Here is a simple test.

n <- 6L
do <- dist(seq_len(n))
dm <- unname(as.matrix(do))
ij <- cbind(sample(6L), sample(6L))
identical(do[, 4L], dm[, 4L]) # TRUE
identical(do[ij], dm[ij]) # TRUE

And here is find_nearest2. Note instances where the subset operator [ is applied to object D. Due to the optimizations in our subset method, none of these involve coercion from "dist" to "matrix".

find_nearest2 <- function(data, dist, coordvar, idvar) {
  m <- match(coordvar, names(data), 0L)
  n <- nrow(data)
  if (n < 2L) {
    argmin <- NA_integer_[n]
    distance <- NA_real_[n]
  } else {
    ## Compute distance matrix
    D <- dist(data[m])
    ## Extract minimum off-diagonal distances
    patch.which.min <- function(x, i) {
      x[i] <- Inf
      which.min(x)
    }
    argmin <- integer(n)
    index <- seq_len(n)
    for (j in index) {
      argmin[j] <- forceAndCall(2L, patch.which.min, D[, j], j)
════
== SET EXERCISE ==
Write out, word for word, the portion of the R distance-object excerpt starting at "And here is" and ending at "n <- nrow(data)".

[Some records]
════
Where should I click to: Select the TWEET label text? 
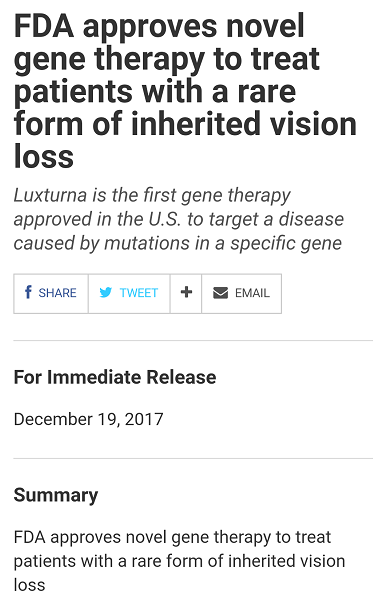point(139,292)
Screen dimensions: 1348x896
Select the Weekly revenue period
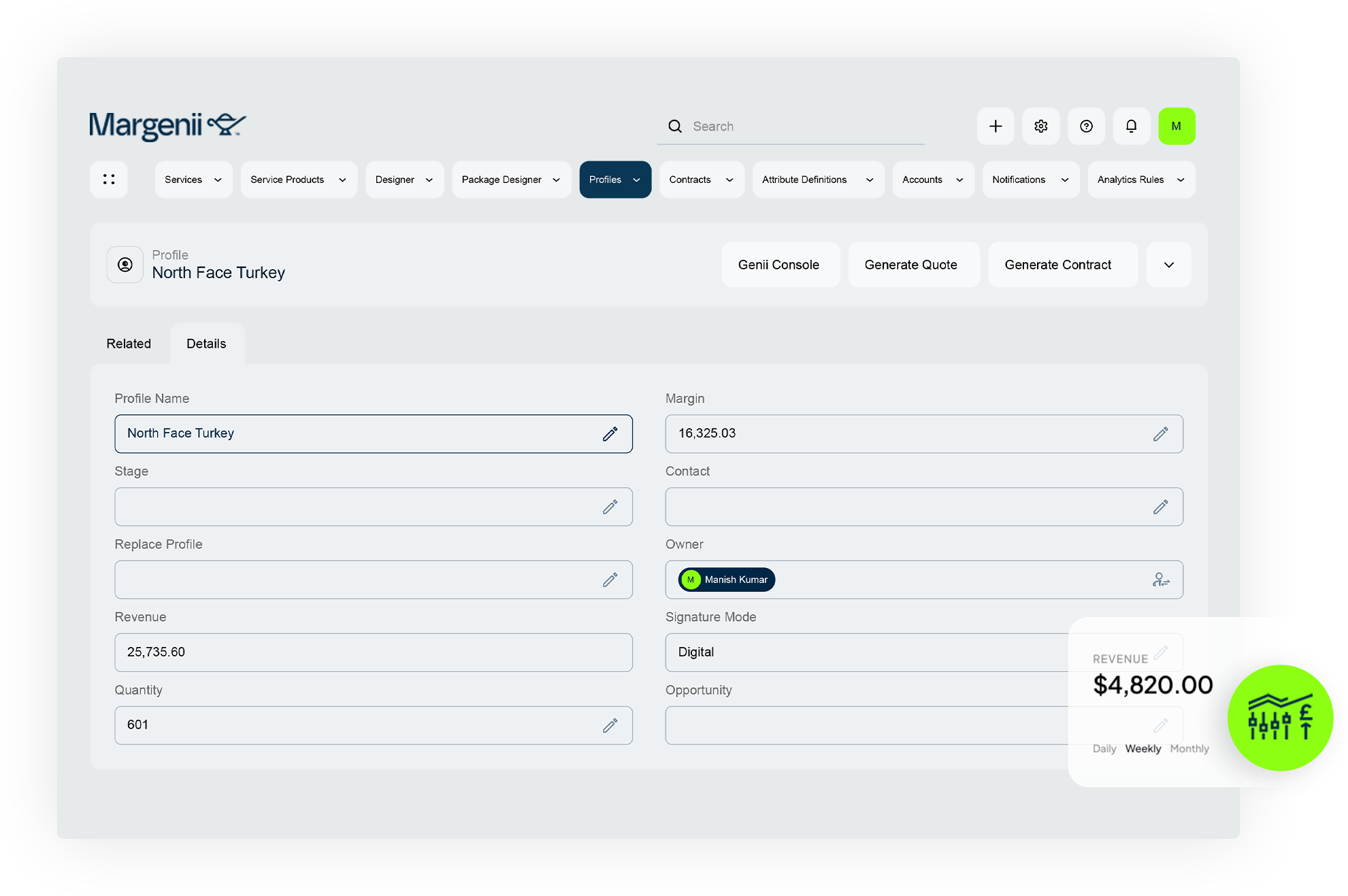click(1142, 748)
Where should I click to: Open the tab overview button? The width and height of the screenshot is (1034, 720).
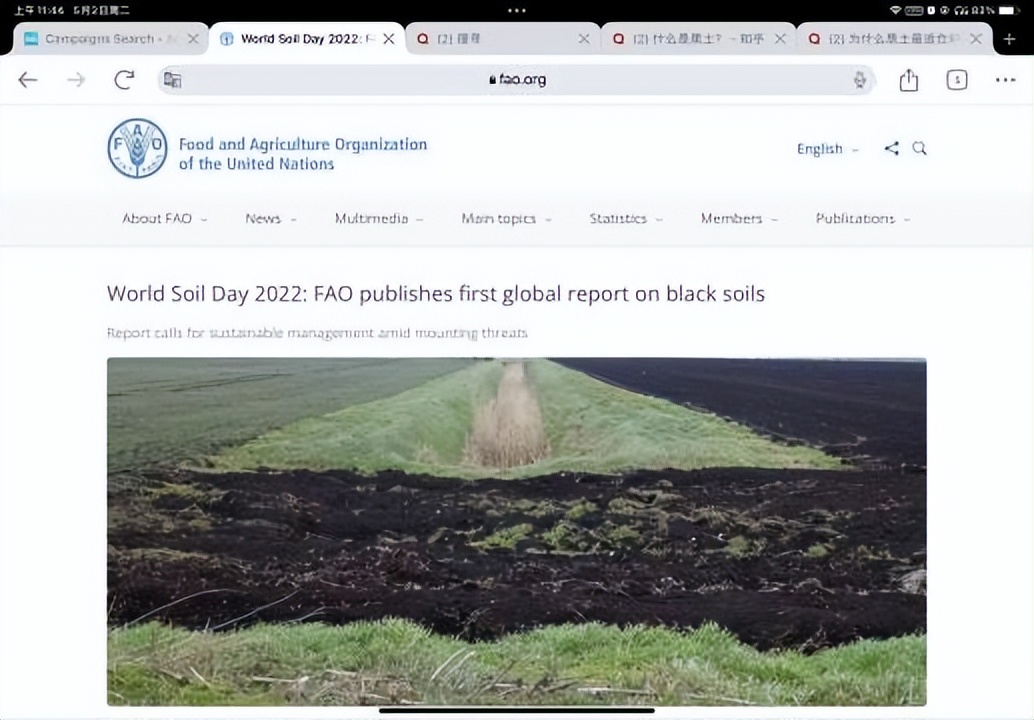pos(957,80)
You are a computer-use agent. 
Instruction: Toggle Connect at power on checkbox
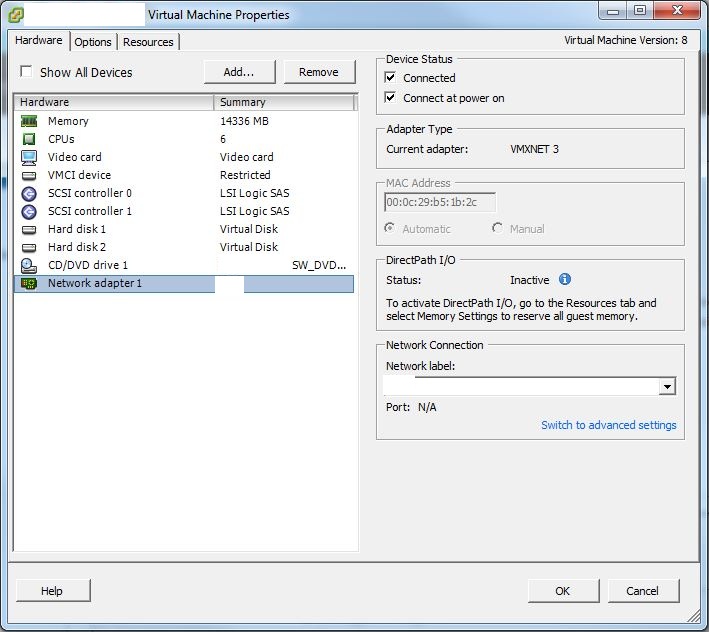pyautogui.click(x=391, y=98)
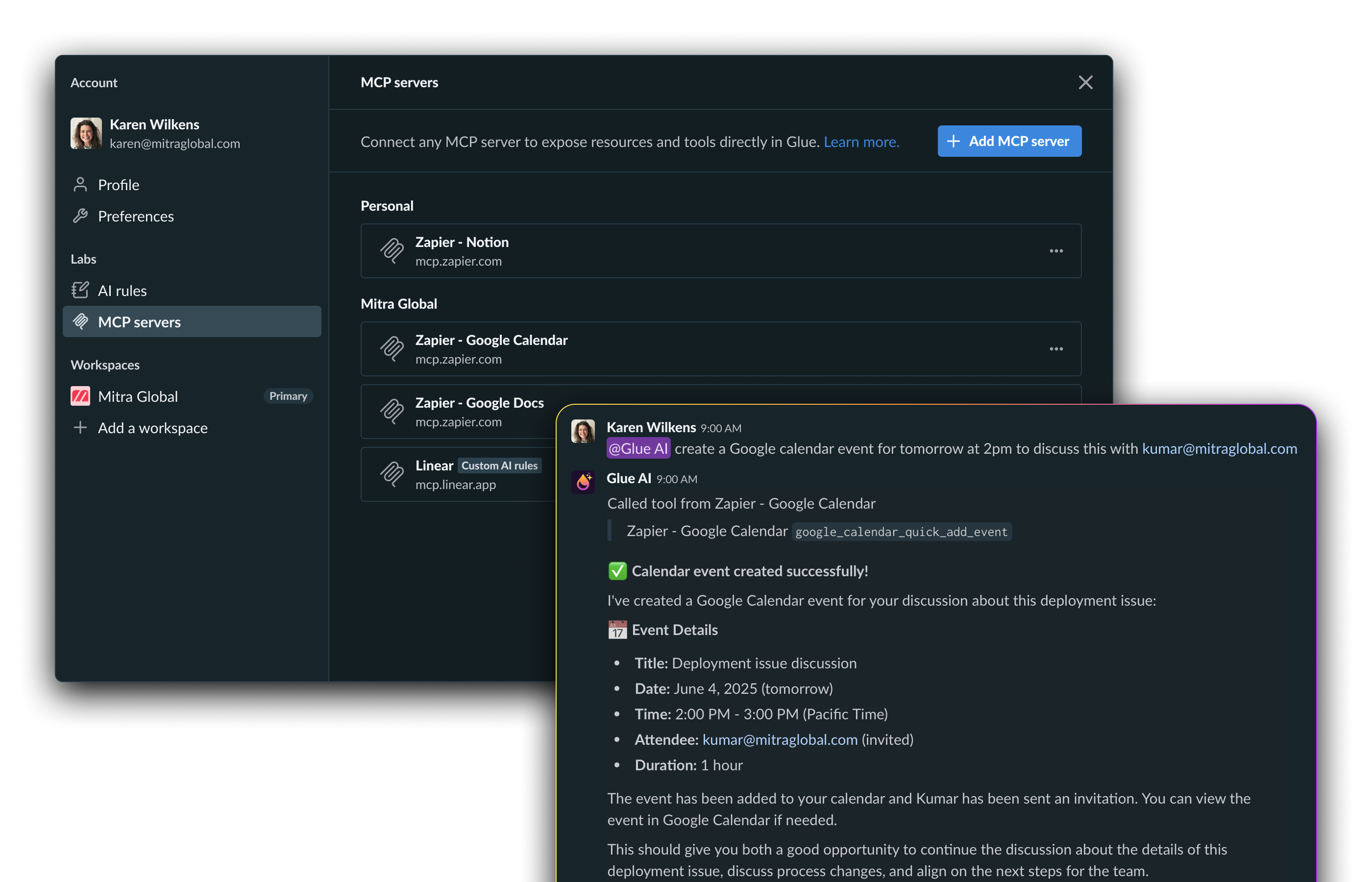The width and height of the screenshot is (1372, 882).
Task: Click the Preferences wrench icon
Action: click(x=80, y=216)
════
== SOLUTION TO THIS TASK ==
And here is find_nearest2. Note instances where the subset operator [ is applied to object D. Due to the optimizations in our subset method, none of these involve coercion from "dist" to "matrix".

find_nearest2 <- function(data, dist, coordvar, idvar) {
  m <- match(coordvar, names(data), 0L)
  n <- nrow(data)